**TO DO:** The task calls for every line of the data to be retyped exactly.

═════ DATA PROVIDED ═════

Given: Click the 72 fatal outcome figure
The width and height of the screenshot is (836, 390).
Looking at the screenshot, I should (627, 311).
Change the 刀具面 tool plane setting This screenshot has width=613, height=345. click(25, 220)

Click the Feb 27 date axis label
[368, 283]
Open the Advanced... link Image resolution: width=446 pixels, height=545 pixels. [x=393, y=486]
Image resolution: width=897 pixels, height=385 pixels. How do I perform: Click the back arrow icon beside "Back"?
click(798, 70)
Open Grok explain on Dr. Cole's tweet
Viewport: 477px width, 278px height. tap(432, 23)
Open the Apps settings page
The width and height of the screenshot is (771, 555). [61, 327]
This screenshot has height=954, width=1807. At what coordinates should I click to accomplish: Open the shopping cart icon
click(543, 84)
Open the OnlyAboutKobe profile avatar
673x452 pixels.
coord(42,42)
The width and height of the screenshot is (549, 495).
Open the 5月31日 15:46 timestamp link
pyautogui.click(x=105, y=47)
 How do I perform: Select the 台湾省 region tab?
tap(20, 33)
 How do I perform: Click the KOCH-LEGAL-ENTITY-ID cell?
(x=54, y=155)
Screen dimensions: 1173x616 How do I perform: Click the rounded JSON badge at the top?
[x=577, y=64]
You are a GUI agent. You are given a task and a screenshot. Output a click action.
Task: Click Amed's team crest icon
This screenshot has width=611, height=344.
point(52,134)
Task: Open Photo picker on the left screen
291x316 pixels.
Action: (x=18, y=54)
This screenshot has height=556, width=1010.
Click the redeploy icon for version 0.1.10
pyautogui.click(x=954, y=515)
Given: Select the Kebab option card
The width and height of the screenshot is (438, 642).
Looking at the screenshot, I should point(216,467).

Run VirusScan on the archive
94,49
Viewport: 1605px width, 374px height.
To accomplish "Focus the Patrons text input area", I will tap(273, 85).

═════

**RESPONSE TO THE TASK:**
Given: Click the 72 fatal outcome figure
The width and height of the screenshot is (836, 390).
Looking at the screenshot, I should (627, 311).
Change the 刀具面 tool plane setting This screenshot has width=613, height=345. click(25, 220)

Click the Feb 27 date axis label
[368, 283]
Open the Advanced... link Image resolution: width=446 pixels, height=545 pixels. [x=393, y=486]
Image resolution: width=897 pixels, height=385 pixels. How do I perform: Click the back arrow icon beside "Back"?
click(798, 70)
Open Grok explain on Dr. Cole's tweet
Viewport: 477px width, 278px height. tap(432, 23)
Open the Apps settings page
The width and height of the screenshot is (771, 555). [61, 327]
This screenshot has height=954, width=1807. At what coordinates should I click to accomplish: Open the shopping cart icon
click(543, 84)
Open the OnlyAboutKobe profile avatar
673x452 pixels.
coord(42,42)
The width and height of the screenshot is (549, 495).
Open the 5月31日 15:46 timestamp link
pyautogui.click(x=105, y=47)
 How do I perform: Select the 台湾省 region tab?
tap(20, 33)
 How do I perform: Click the KOCH-LEGAL-ENTITY-ID cell?
(x=54, y=155)
Screen dimensions: 1173x616 How do I perform: Click the rounded JSON badge at the top?
[x=577, y=64]
You are a GUI agent. You are given a task and a screenshot. Output a click action.
Task: Click Amed's team crest icon
This screenshot has width=611, height=344.
point(52,134)
Task: Open Photo picker on the left screen
291x316 pixels.
Action: (x=18, y=54)
This screenshot has height=556, width=1010.
Click the redeploy icon for version 0.1.10
pyautogui.click(x=954, y=515)
Given: Select the Kebab option card
The width and height of the screenshot is (438, 642).
Looking at the screenshot, I should point(216,467).

Run VirusScan on the archive
94,49
Viewport: 1605px width, 374px height.
To accomplish "Focus the Patrons text input area", I will tap(273, 85).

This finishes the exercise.